Data for A+P from six randomized controlled trials enrolling 3718 children and adults were included in a Cochrane systematic review (13). In two multicentre trials, enrolling mainly older children and adults from west and south-central Africa, there were fewer than 5% PCR-adjusted treatment failures at 42 days with both A+P and A+L, with no differences between groups (1472 participants, low-quality evidence). Fewer new infections at 28 days were observed in patients given A+P (risk ratio (RR) 0.60; 95% CI 0.40–0.90; 1720 participants; moderate-quality evidence), but no difference was detected at 42 days (1691 participants; moderate-quality evidence). In one multicentre trial, enrolling mainly older children and adults from south-east Asia, PCR-adjusted treatment failures were 6% by day 42 for A+P and 4% for AS+MQ (RR 1.64; 95% CI 0.89–3.00; 1116 participants; low-quality evidence). Fewer new infections at 28 days were observed in patients given A+P (RR 0.35; 95% CI 0.17–0.73; 1720 participants; moderate-quality evidence), but no differences were detected at 42 days (1146 participants; low-quality evidence). This review found serious adverse events to be uncommon in the trials, with no difference detected between treatments.

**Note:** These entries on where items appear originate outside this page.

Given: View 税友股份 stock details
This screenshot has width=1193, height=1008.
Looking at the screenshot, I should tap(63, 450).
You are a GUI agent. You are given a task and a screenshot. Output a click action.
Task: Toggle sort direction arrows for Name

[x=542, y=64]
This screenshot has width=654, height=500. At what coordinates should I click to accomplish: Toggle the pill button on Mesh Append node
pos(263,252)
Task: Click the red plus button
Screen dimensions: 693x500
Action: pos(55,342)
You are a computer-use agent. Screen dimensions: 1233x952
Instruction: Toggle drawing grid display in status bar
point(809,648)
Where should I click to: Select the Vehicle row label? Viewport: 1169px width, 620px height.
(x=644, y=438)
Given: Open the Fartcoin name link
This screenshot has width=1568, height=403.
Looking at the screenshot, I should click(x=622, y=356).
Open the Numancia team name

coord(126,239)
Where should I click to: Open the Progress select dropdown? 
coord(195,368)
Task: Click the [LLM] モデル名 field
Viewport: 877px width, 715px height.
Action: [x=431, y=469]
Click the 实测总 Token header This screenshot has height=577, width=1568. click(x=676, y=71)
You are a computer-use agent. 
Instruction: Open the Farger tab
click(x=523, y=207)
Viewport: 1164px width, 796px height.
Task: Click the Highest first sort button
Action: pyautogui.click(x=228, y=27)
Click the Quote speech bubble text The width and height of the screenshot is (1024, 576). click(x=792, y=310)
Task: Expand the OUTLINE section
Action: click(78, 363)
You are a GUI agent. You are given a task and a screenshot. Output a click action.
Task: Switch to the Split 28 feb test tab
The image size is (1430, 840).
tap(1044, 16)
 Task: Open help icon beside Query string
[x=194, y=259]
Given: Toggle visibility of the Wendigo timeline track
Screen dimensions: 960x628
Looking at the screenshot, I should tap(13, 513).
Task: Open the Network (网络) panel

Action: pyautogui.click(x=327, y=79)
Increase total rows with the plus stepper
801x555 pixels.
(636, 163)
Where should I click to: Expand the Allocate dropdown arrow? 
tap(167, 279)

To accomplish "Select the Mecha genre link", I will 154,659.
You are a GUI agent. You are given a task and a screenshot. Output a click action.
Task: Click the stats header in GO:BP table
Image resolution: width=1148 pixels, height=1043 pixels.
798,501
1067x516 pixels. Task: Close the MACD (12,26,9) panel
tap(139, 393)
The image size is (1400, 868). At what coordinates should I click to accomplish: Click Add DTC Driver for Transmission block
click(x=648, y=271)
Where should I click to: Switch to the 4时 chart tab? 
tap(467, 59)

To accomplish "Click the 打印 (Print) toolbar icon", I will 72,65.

The analysis of liver function tests showed biochemical elevations were four times more frequent with A+P than with the other antimalarial treatment (RR 4.17; 95% CI 1.38–12.62; four trials; 3523 participants; moderate-quality evidence).
Cost / cost effectiveness
Costs excluding delivery, cargo insurance and tax from country of origin in public sectors: Tablet (A+P): 60 mg + 180 mg; US$ 0.60–2.40 per treatment, according to weight band Granule (A+P): 20 mg + 60 mg; US$ 0.44–1.33 per treatment, according to body weight Tablet (A+L): US$ 1.34–1.58 per treatment, according to body weight Tablet (AS+MQ): US$ 0.46–0.76 per treatment, according to body weight.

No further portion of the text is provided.